Blick über Teheran.
Ein Jahr Proteste

Die schleichende Revolution im Iran

Seit dem Tod der jungen Frau Mahsa Amini in Polizeigewahrsam sind die Gräben zwischen Regime und Volk noch tiefer geworden. Sie sind nicht mehr zu überwinden.

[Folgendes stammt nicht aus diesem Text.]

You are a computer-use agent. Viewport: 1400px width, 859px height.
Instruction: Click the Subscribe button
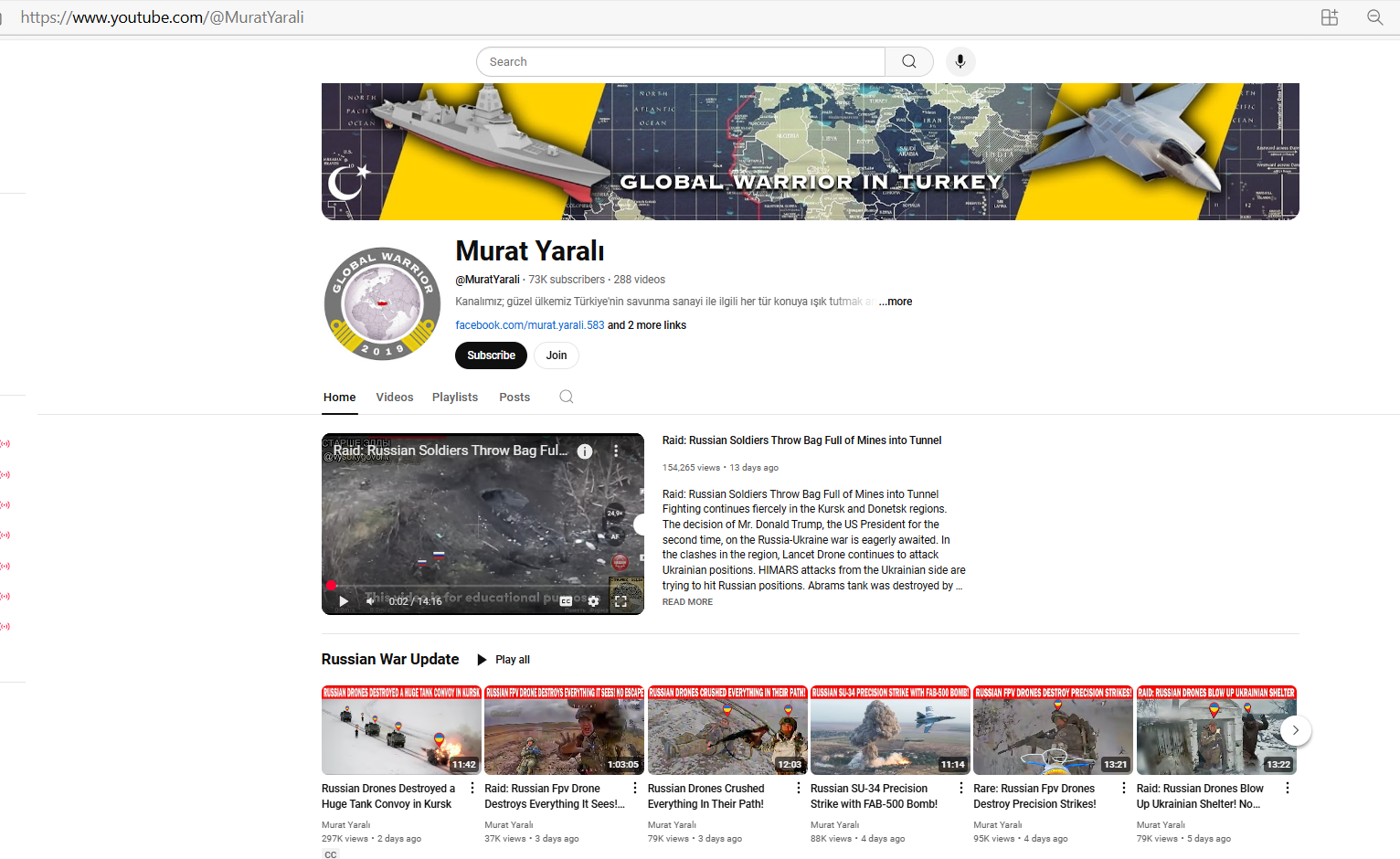491,355
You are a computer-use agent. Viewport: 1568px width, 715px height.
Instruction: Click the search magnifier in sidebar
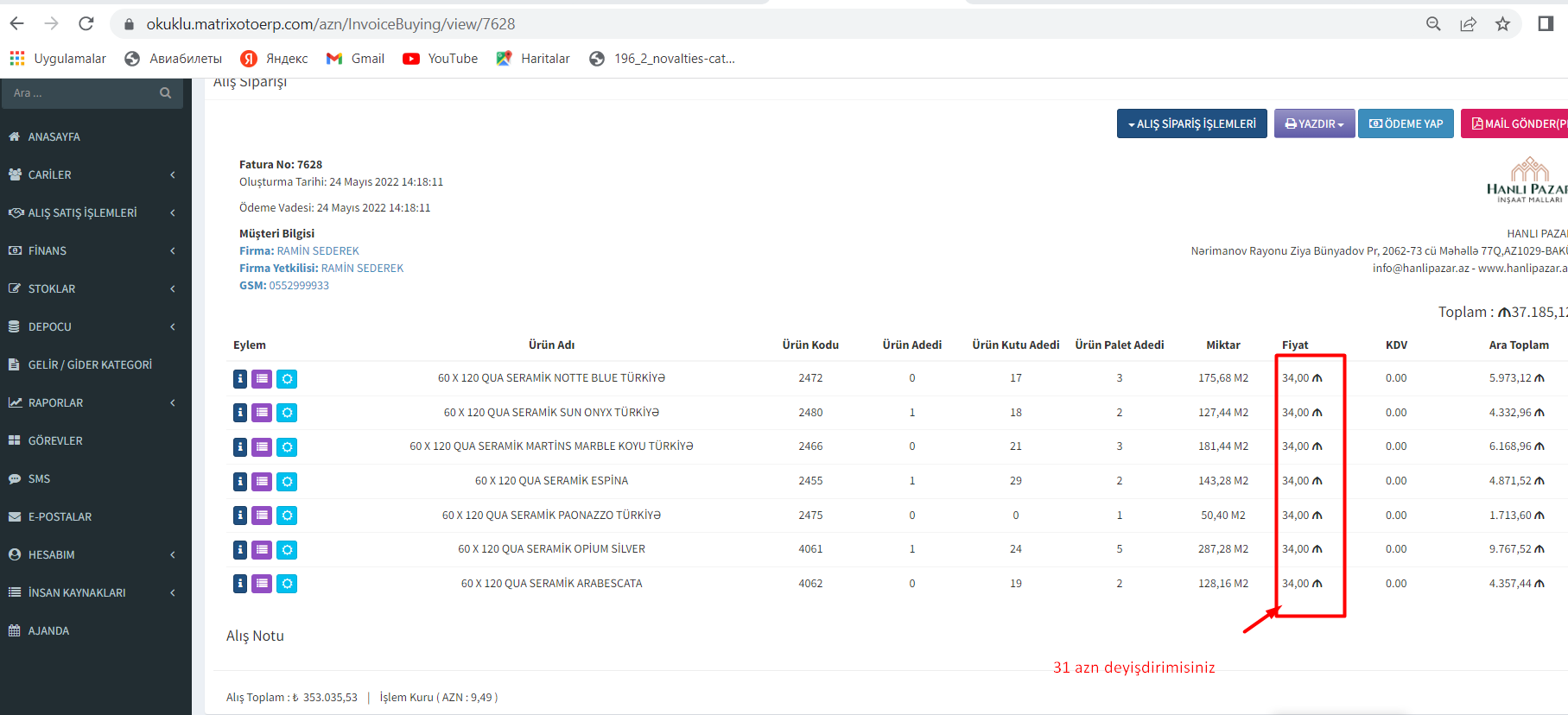165,93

Istanbul/Teheran/Wien. Vor einem Jahr, am 16. September, verstarb die junge Kurdin Mahsa Jina Amini gewaltsam in Polizeigewahrsam. Ihr Tod hatte die schwersten Proteste in der Geschichte der Islamischen Republik ausgelöst. Zum Todestag befürchtet die Führung in Teheran neue Unruhen, verstärkt die Polizeipräsenz in den großen Städten und lässt Aktivisten festnehmen, darunter einen Onkel von Mahsa Amini. Doch das Regime kann weder Aminis Familie noch die Protestbewegung aufhalten: Das vergangene Jahr hat aus dem Iran ein anderes Land gemacht. Die Brüche sind tief und an mehreren Schnittstellen sichtbar.

(1) Frauen

Die größte Veränderung zeigt sich im Alltag. Hunderttausende iranische Frauen gehen ohne Kopftuch auf die Straße und verstoßen damit bewusst gegen die gesetzliche Verhüllungspflicht, Demonstranten verschicken in sozialen Medien Videos mit dem Lied „Roosarito – Nimm dein Kopftuch ab“. Bereits seit Beginn der Protestbewegung wurde die aus dem kurdischen entlehnte Kampfparole „Frauen – Leben – Freiheit“ ausgerufen, sie hat nach wie vor Gültigkeit. „Die Frauen haben kollektiv zurückgeschlagen und sagen: ,Genug ist genug‘“, fasst Negar Mortazavi zusammen, politische Analystin am Center for International Policy in Washington D.C. Das Regime hat zunächst mit einer Scheinmaßnahme reagiert und die Auflösung der Sittenpolizei verkündet. Die ist jedoch längst wieder zurück, zudem sind neue Strafen bei Verstößen gegen die Kopftuchpflicht geplant.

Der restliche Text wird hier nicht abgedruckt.